SACRAMENTO (CBS 5 / AP) ― Gov. Jerry Brown is hanging up his state-issued cell phone, and he's ordered half the state bureaucrats who have government-paid cell phones to do the same.

"It is difficult for me to believe that 40 percent of all state employees must be equipped with taxpayer-funded cell phones," the new governor said Tuesday. "The current number of phones out there is astounding."

Brown used his first executive order since taking office a week ago to instruct department heads to cut off 48,000 state employee cell phones by June.

That's half of the 96,000 phones issued to state bureaucrats. Brown said that dialing back the number of phones will save $20 million a year as the state works to bridge a $25.4 billion budget gap over the next 18 months.

Brown told reporters he would turn in his own phone by day's end.

The contracts each cost taxpayers an average of $36 a month, or $432 a year, according to the Department of Finance. Some phones may be under long-term contracts, Brown said, but the state can hang up on others more quickly. He said he wants the state to avoid any early termination penalties that would exceed the potential savings.

"Even with a 50 percent reduction, one-fifth of all state employees will still have cell phones," he said. "That still seems like too much."

Brown spokeswoman Elizabeth Ashford said the top state agencies, in number of cell phones, are Transportation; Corrections and Rehabilitation; Public Health; Forestry and Fire Protection; and Social Services.

Reaction among state employee unions was mixed.

Jim Zamora, spokesman for Service Employees International Union Local 1000, the largest state employee union, declined to comment until the state decides who must actually turn in their phones.

Patrick Whalen, general counsel for California Attorneys, Administrative Law Judges and Hearing Officers in State Employment, said Brown's order was the subject of lunch-table discussion among state employees.

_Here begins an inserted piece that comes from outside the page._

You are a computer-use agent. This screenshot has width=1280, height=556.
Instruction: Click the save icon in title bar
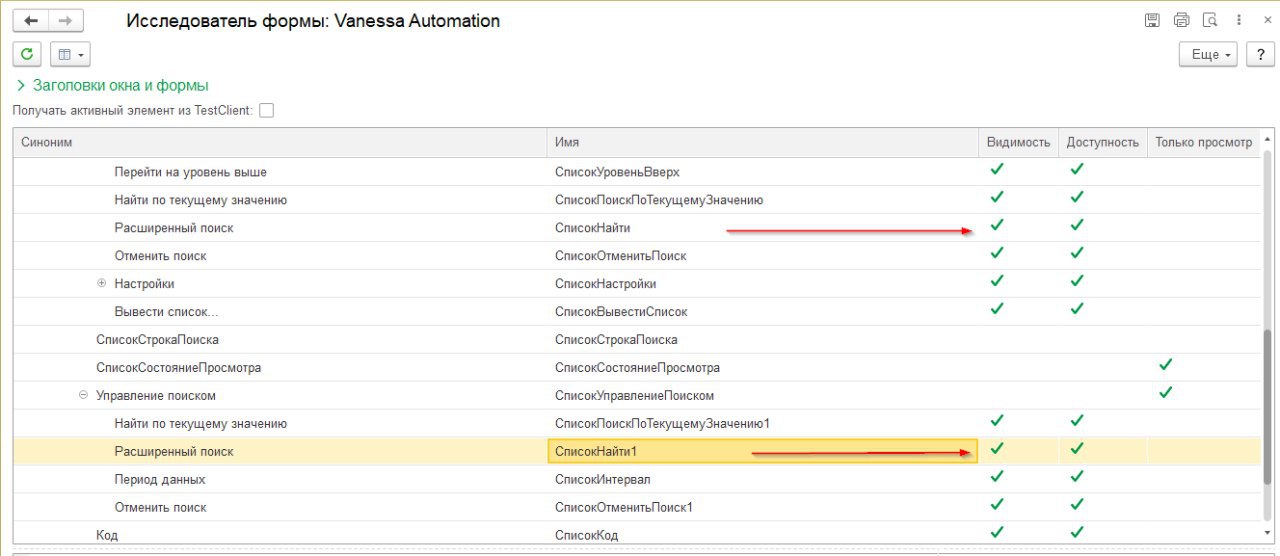pyautogui.click(x=1152, y=20)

But he said it is impractical for many of his members.

"We're all checking e-mails at midnight and that sort of thing," Whalen said. "I would suspect that if you're working on a big case, you want to get in touch with your lawyer around the clock.

"Having said that, this is not our biggest issue," Whalen said.

Brown acknowledged that, "in the face of a multibillion-dollar budget deficit, a cell phone may not seem like a big expense."

But he said the state can't justify spending $20 million a year so employees can reach out and touch someone day or night.